Her name alone is an indication of her roots: “Philmar” — Philippines and Marshall Islands.
Philmar Mendoza was one of 23 individuals who worked at Majuro hospital last month with the Canvasback OBGYN (women’s health) team. Philmar is in the final few months of earning her bachelor in nursing from a school in Chicago.
Philmar worked with the Canvasback team that screened 567 patients, and performed 432 pap smears, 165 ultrasound studies, 241 mammograms and 32 successful surgeries during the nine-day visit.
Philmar’s ethnic background as half Filipino and half Marshallese made her crucial to the Canvasback team, especially assisting with translating.

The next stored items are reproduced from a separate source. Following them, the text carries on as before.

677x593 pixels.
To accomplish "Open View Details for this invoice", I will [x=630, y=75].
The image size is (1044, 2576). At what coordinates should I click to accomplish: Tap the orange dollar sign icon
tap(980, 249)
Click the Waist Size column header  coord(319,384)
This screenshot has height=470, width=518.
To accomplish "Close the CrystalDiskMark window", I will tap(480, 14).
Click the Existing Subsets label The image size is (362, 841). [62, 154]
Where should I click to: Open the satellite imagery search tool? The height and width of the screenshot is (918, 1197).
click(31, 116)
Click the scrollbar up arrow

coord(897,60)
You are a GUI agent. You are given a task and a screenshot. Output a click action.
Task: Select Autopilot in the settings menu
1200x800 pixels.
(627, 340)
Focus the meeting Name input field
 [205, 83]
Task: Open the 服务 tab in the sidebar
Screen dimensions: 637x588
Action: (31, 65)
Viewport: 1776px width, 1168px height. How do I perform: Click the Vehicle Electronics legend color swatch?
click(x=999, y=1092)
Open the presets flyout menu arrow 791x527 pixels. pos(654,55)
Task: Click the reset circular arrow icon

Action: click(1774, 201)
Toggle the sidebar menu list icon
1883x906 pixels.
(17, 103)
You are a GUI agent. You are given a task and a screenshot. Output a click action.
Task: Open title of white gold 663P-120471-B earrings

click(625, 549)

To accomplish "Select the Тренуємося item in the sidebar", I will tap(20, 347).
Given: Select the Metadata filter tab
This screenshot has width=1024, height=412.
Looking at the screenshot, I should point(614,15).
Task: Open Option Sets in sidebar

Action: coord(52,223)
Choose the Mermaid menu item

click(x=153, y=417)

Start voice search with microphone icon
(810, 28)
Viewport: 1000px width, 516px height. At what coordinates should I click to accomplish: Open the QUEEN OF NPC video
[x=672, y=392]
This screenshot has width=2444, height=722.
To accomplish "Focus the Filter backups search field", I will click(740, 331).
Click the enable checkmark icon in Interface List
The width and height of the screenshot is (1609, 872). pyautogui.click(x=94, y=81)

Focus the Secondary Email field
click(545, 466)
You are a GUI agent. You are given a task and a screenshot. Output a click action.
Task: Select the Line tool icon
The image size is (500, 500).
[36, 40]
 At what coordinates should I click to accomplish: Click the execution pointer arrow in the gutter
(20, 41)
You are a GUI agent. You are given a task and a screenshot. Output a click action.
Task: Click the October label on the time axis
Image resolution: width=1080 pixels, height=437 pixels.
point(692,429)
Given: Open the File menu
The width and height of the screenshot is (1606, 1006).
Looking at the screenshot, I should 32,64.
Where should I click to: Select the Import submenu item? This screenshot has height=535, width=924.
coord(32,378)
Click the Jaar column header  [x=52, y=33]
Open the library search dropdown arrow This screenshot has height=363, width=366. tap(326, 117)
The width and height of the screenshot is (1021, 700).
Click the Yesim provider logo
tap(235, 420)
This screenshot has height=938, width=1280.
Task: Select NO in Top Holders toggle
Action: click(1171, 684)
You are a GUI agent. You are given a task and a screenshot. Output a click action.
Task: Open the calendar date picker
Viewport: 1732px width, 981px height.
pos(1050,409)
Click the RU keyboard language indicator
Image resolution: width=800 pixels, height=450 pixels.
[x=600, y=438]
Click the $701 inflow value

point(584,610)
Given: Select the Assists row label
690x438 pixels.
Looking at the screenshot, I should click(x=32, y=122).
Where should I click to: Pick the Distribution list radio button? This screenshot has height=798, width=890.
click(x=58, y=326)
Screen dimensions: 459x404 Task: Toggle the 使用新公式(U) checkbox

Philmar joined a Canvasback mission team last year — her first return to Majuro in over a decade — as part of getting practical experience in the Marshall Islands and to meet Ministry of Health staff in anticipation of completing her nursing degree this year.
She said she wasn’t satisfied with her role as translator with the mission and told the Journal she kept asking God if she had a special purpose for her second visit.
The answer to this question didn’t come immediately, but during the second week of the OBGYN visit, it arrived with stunning clarity of purpose — in the form of a seriously sick woman who had visited the hospital numerous times during the past seven months without receiving proper treatment to resolve her health condition.
Days before the mission wrapped up, Philmar received a call from Likiep Mayor Nika Wase, who was concerned about the young woman and pleaded with Canvasback to give her a check up. For seven months, the woman had been experiencing excruciating pain in her abdomen. “This could be it,” Philmar thought. “This could be my calling.”
Sure enough, a sonogram reading from an ultrasound check on the woman showed a build up of gall bladder stones.
Philmar had this look of ease and purpose the minute 20 stones were removed from the woman’s gall bladder by Canvasback surgeons the following day, one day before the mission departed Majuro. “I feel this is the calling I was meant for,” she told the Journal.
She is determined to return to Marshall Islands as a missionary nurse in the near future after she graduates and it is her goal to inspire younger Marshallese.
“Not everyone from a troubled past are problems, it’s how they respond to the situation that makes them standout,” she said.